[TEXT SHOWN]:
.....

Skip to main content
Image embeddings convert visual content into dense vector representations that capture semantic information. You can use Voyage AI’s multimodal models to power visual search, image classification, and content-based recommendations.

Overview

Voyage AI’s voyage-multimodal-3 model supports generating embeddings from:
  • Single images
  • Multiple images combined into one embedding
  • Images in various formats (URLs and base64)
Image embeddings use the same multimodal model as text embeddings. Use imageEmbeddingModel() to create a model instance specifically for image inputs.

Basic usage

Generate an embedding for a single image:
import { createVoyage } from 'voyage-ai-provider';
import { embed } from 'ai';

const voyage = createVoyage({
  apiKey: process.env.VOYAGE_API_KEY,
});

const { embedding } = await embed({
  model: voyage.imageEmbeddingModel('voyage-multimodal-3'),
  value: 'https://i.ibb.co/r5w8hG8/beach2.jpg',
});

console.log(`Generated embedding with ${embedding.length} dimensions`);

Image formats

You can provide images in two formats:

Using image URLs

Provide direct URLs to publicly accessible images:
import { createVoyage } from 'voyage-ai-provider';
import { embedMany } from 'ai';

const voyage = createVoyage({
  apiKey: process.env.VOYAGE_API_KEY,
});

const { embeddings } = await embedMany({
  model: voyage.imageEmbeddingModel('voyage-multimodal-3'),
  values: [
    'https://i.ibb.co/nQNGqL0/beach1.jpg',
    'https://i.ibb.co/r5w8hG8/beach2.jpg',
  ],
});

console.log(`Generated ${embeddings.length} embeddings`);
Using URLs is simpler and reduces payload size, but requires images to be publicly accessible.

.....

[GIVEN MATERIAL]:

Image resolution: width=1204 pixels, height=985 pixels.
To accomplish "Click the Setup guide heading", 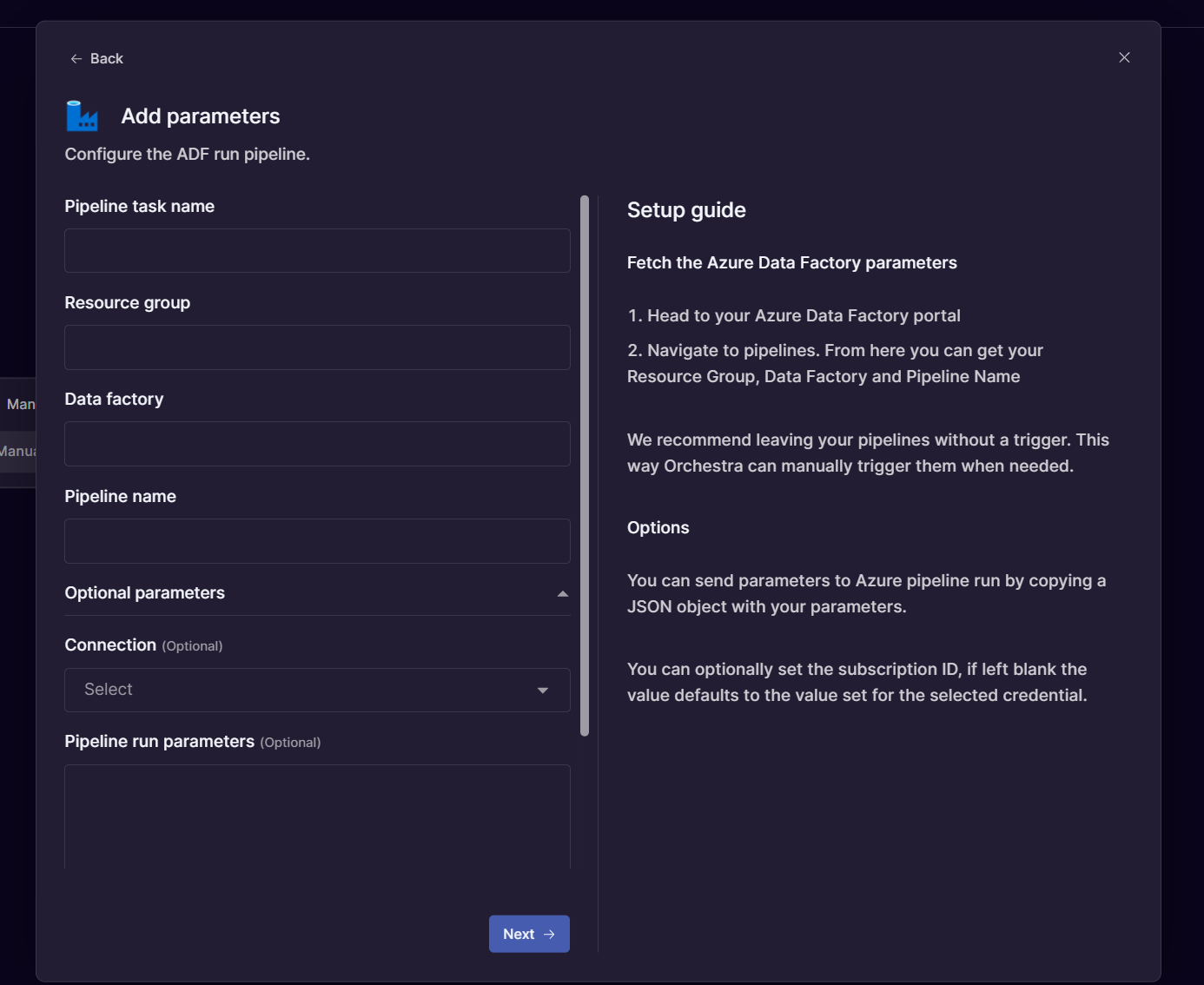I will (686, 209).
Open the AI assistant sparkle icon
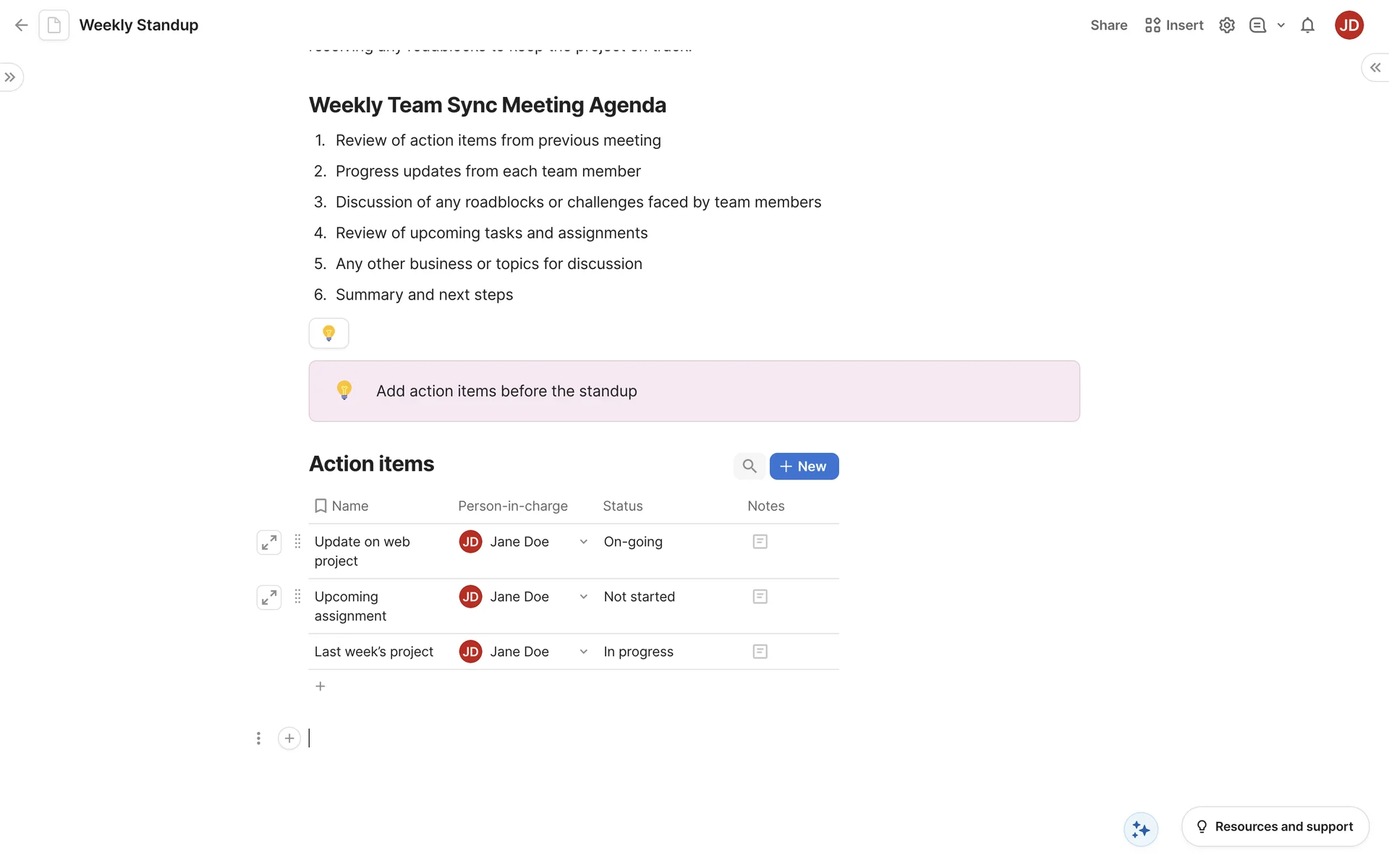 coord(1141,829)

.....

[YOUR OBJECTIVE]:
Resume the Voyage AI image embeddings guide, continuing on from its final sentence. The listing was taken from a separate source.

[TASK ANSWER]:
Multiple images per embedding

Combine multiple images into a single embedding to represent related visual content:
import { createVoyage } from 'voyage-ai-provider';
import { embedMany } from 'ai';
import type { ImageEmbeddingInput } from 'voyage-ai-provider';

const voyage = createVoyage({
  apiKey: process.env.VOYAGE_API_KEY,
});

const { embeddings } = await embedMany<ImageEmbeddingInput>({
  model: voyage.imageEmbeddingModel('voyage-multimodal-3'),
  values: [
    {
      image: [
        'https://i.ibb.co/nQNGqL0/beach1.jpg',
        'https://i.ibb.co/r5w8hG8/beach2.jpg',
      ],
    },
  ],
});

console.log(`Combined ${embeddings[0].length} dimension embedding`);
Combining multiple images creates a single embedding that represents all images together, useful for collections or multi-view representations.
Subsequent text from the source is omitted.